I have been reading Eric Siegel's book on Predictive Analytics. Though it is a "pop science" account, with the usual "this will change the world" subtitle, it is definitely a worthwhile read.
In chapter 7 he talks the reader through what are called "uplift models", which are Decision Tree models that can not only differentiate groups who respond differently to an intervention, but how much differently when compared to a control group where there is no intervention. All this is in the context of companies marketing their products to the population at large, not the world of development aid organisations.
(Temporarily putting aside the idea of uplift models...) In this chapter he happens to use the matrix below, to illustrate the different possible sets of consumers that exist, given two types of scenarios that can be found where both a control and intervention group are being used.
But this leaves aside two other sets of households who also surely deserve at least equal attention.One are the "hard cases", that did not improve in either setting. Possibly the poorest of the poor. How often are their numbers identified with the same attention to statistical detail? The other are the "Confused", who have improved in the control group, but not in the intervention group. Perhaps these are the ones we should really worry about, or at least be able to enumerate. Evaluators are often asked, in their ToRs, to also give attention to negative project impacts, but how often do we systematically look for such evidence?
Okay, but how will we recognise these groups? One way is to look at the distribution of cases that are possible. Each group can be characterised by how cases are distributed in the control and intervention group, as shown below. The first group (in green) are probably "self-help'ers" because the same proportion also improved in the control group. The second group are more likely to be "need-help'ers" because fewer people improved in the control group. The third group are likely to be the "confused" because more of them did not improve in the intervention group than in the control group. The fourth group are likely to be the "hard cases" if the same high proportion did not improve in the control group either.

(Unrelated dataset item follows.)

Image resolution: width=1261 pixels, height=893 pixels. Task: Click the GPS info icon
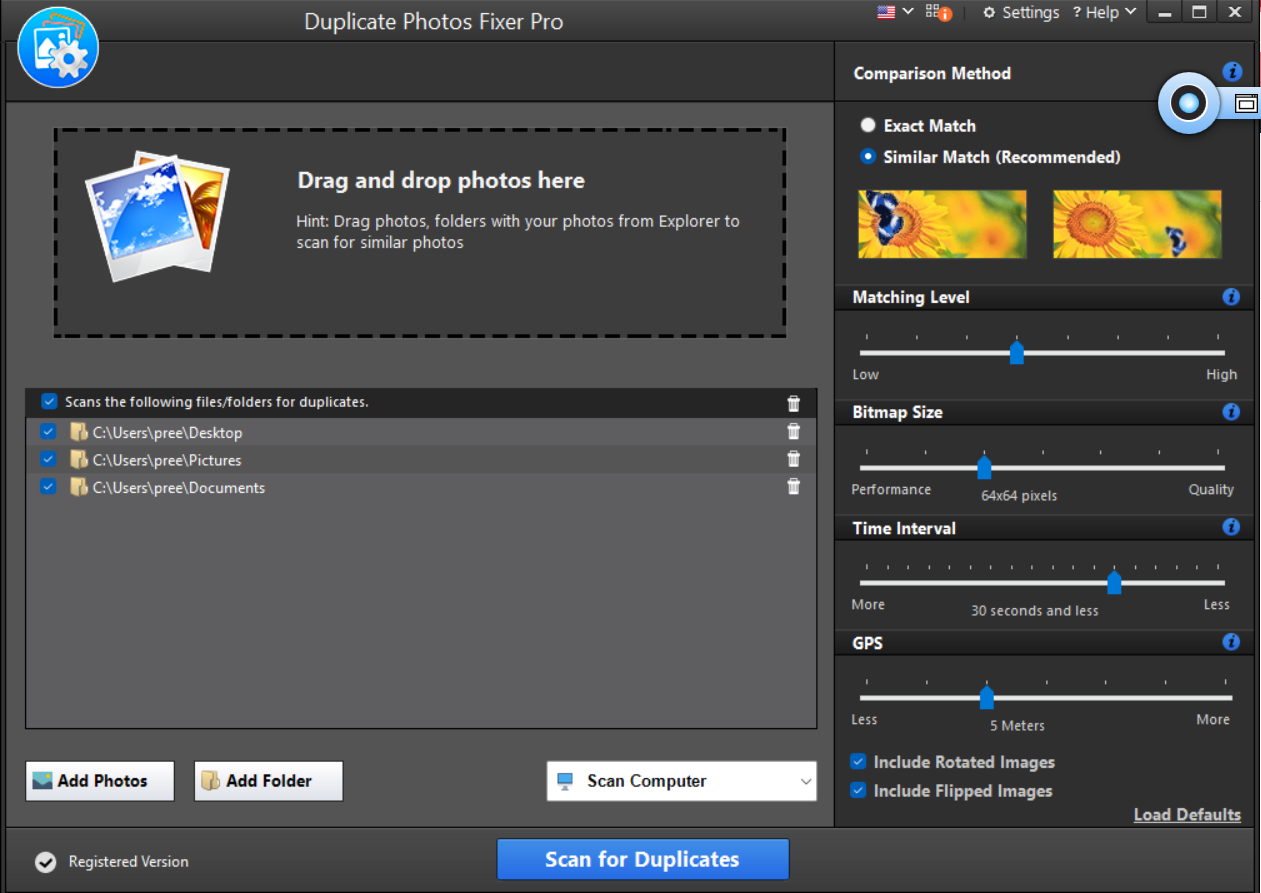tap(1231, 642)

How do we find if and where the other groups are? One way of doing this is to split the total population into sub-groups, using one household attribute at a time, to see what difference it makes to the distribution of results. For example, I thought that household’s wealth ranking might be associated with differences in outcomes. So I examined the distribution of outcomes for the poorest and least poor of the four wealth ranked groups. In the poorest group, those who benefited were the “need-help’ers” , but in the “Well-Off” group those who benefited were the “self-help’ers”, perhaps as expected
There are still the two other kinds of outcomes that might exist in some sub-groups – the “hard cases” and the “confused” How can we find where they are? At this point my theory-directed search fails me. I have no idea where to look for them. There are too many household attributes in the data set to consider manually examining how different their particular distribution of outcomes is from the aggregate distribution.